My daughter: Oh no. The tree broke!
My son: Don’t worry, N. It’s okay. God takes care of all the broken things.
These moments fill my heart with assurance that God is as much an experience as an idea to be discussed, but I have rested too long on those alone.
When we left our church in the summer of 2010, formal homeschooling had been the plan, but it never materialized. After a year without a church home, we began looking for another church instead. The idea of giving our children religion on our own was overwhelming.
But the more I spoke to people about their churches, the less I thought we could belong to another church. I could either attend a church with the fellowship and music and excitement for God I craved and spend an hour afterwards un-teaching my children about sins and intolerance, or I could attend a church aligned in my values but without throngs of young families singing and clapping along to Christian rock.
(The music may seem like a minor issue, but I feel closer to God in “Our God is an Awesome God” than listening to any sermon.)
I gave up the idea of a church home.
Scott and I continued to be examples of faith, but we did these things when our children were either asleep or playing. We were Faith by Osmosis, and while those moments of trust in the goodness of God were apparent in our children, they also began to be taught by others and their own misunderstandings.

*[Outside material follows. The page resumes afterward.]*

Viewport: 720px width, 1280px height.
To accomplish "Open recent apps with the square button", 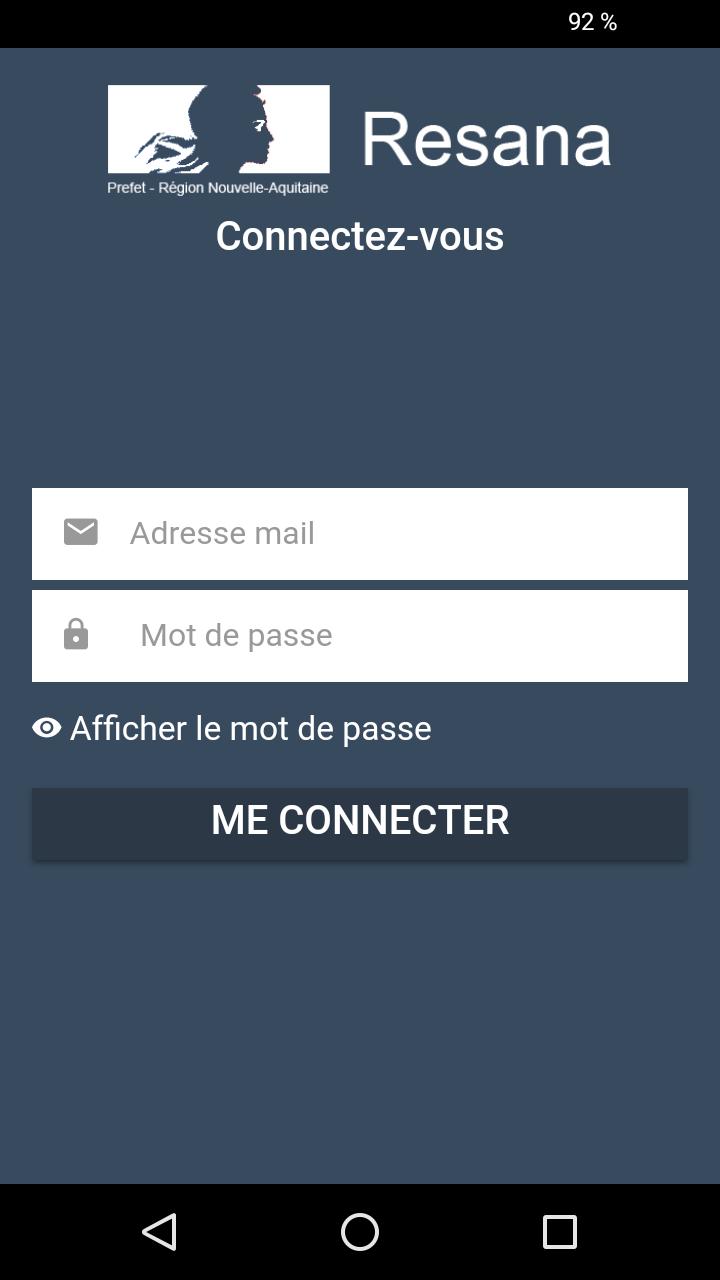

“I know what’s bigger than infinity. God.”
“Where does God live?”
“There are no toys when we die.”
“Your feet are in a prison. A prison stronger than God.”
“Boys can only marry girls.”
I answered questions and comments the best I could, but I became uncomfortable with no formalized time for my children to grow closer to God, and while I don’t believe God needs us to give Him attention, I believe those with faith need formal time to learn what is truly important, remember who we want to be, and let go of the trappings of prestige and material pursuits.
I have always been drawn to Christianity no matter how much I struggle with the more vocal and literal contingent, and perhaps because the conservative movement seems to think it speaks for all Christians and the liberal movement is beset by eye-rolling at religion, it is vital, for Christianity as a whole, that liberal Christians don’t hand over our religion because we aren’t worried our children will go to hell.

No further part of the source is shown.